By 2017, the focus on using import duties as a tool to nudge foreign manufacturers to undertake manufacture in India saw hikes on items as diverse as microwaves, television sets, LED lamps and smartphones. The most recent Budget by finance minister Nirmala Sitharaman saw hikes in customs duty on over four dozen items as part of the continuing import substitution strategy of the Make in India initiative.

It is not as if earlier governments had not hiked customs duties. In 2012, finance minister Pranab Mukherjee doubled the import duty on gold to 4 per cent, leading to a month-long protest by jewellery manufacturers in many states. Post India joining the WTO, import duty hikes have been sporadically hiked primarily as a source of revenue or for protecting domestic manufacturers like steel companies from Chinese imports.
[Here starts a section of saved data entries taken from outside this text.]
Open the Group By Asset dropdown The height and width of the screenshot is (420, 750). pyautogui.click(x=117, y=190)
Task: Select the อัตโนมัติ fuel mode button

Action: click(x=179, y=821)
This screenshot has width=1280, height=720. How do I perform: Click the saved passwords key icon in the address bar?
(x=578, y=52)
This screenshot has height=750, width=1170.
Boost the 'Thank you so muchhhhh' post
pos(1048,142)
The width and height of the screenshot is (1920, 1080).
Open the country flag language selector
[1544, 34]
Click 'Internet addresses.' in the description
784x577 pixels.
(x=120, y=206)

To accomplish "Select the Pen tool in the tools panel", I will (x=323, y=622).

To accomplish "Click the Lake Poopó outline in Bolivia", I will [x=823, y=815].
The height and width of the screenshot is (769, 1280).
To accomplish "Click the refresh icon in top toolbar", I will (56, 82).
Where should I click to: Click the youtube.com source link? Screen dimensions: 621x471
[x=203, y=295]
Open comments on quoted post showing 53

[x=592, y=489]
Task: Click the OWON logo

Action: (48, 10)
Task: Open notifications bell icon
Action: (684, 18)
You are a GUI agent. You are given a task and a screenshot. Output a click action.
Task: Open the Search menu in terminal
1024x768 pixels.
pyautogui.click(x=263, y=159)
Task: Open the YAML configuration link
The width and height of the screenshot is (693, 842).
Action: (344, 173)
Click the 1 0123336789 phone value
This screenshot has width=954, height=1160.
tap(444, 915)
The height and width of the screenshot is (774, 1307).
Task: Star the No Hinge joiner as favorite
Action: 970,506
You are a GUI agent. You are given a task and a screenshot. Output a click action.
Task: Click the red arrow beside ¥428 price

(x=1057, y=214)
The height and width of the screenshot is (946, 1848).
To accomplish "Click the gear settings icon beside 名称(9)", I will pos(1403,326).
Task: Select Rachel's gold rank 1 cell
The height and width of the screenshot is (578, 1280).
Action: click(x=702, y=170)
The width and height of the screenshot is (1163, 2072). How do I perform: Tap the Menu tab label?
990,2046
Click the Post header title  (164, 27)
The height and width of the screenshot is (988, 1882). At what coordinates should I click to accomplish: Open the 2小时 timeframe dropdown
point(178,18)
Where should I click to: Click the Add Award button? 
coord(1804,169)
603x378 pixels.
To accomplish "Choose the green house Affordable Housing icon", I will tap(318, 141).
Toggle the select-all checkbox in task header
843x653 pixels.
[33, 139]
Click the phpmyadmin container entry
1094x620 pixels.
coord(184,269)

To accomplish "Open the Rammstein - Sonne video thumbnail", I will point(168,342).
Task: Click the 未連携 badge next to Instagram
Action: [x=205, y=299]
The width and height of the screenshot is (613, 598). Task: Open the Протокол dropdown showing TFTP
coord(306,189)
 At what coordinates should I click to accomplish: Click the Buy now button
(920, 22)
There is a crucial difference in the strategy followed by the NDA government. Since coming to power in 2014, the Modi government is estimated to have hiked import duties on over 3000 goods.

This is where Prime Minister Narendra Modi’s call for “atma-nirbhar Bharat” or a self-reliant India echoes strongly.

The forceful nature of Modi’s address and the masterly linking of the self-reliance theme with the sentiment against globalisation in the post-Corona world order could well be the second most seminal moment in India’s recent economic history after Narasimha Rao allowed his finance minister Manmohan Singh to begin the process of opening up India’s economy to global capital, supplies and technology.

This shift, coming as it does after three decades of that watershed moment in India’s history would have profound consequences for our industrial future.

Let us analyse the announcement through the prism of import dependence and the consequent drain on foreign exchange. A vast majority of India’s import bills are on account of crude oil, gold and information, communications and technology (ICT) items.

I am purposely leaving out Gold and Crude Oil for which there is simply not enough domestic production for any worthwhile self-reliant “manufacturing”. This leaves us with ICT as the biggest sector to analyse the justification of the proposed move.

India imported around $ 400 billion of ICT products last year. As we fight the Coronavirus, the difficulties of supply chain disruption amidst the lockdown led to the realisation that for each small item, whether critical or not, there is an excessive dependency on China.

It is not as if Modi suddenly sprung the concept in the country. He has been dropping hints including as recently as April 24 when he, while interacting with gram panchayat members, said, “the biggest lesson the COVID-19 pandemic has taught India is to become self-reliant”.

So, what is the reality of ICT imports?

ICT and telecom are areas where even after huge domestic potential, the goods are imported, because of faulty policies for last 20 years. In this sector other than mobile handsets, the balance of trade position is extremely disappointing with the ratio of imports being 10 times higher than exports, as can be seen from granular goods classification data maintained by the Department of Commerce.

Further, most imports are classified under the heading of “others” to take advantage of the prevailing zero per cent basic Duty structure under that respective heading. On careful review of the import data, it is seen that when duty was imposed on import of some of the non-ITA products, the import of the modules and parts/equipment in “other” category increased substantially.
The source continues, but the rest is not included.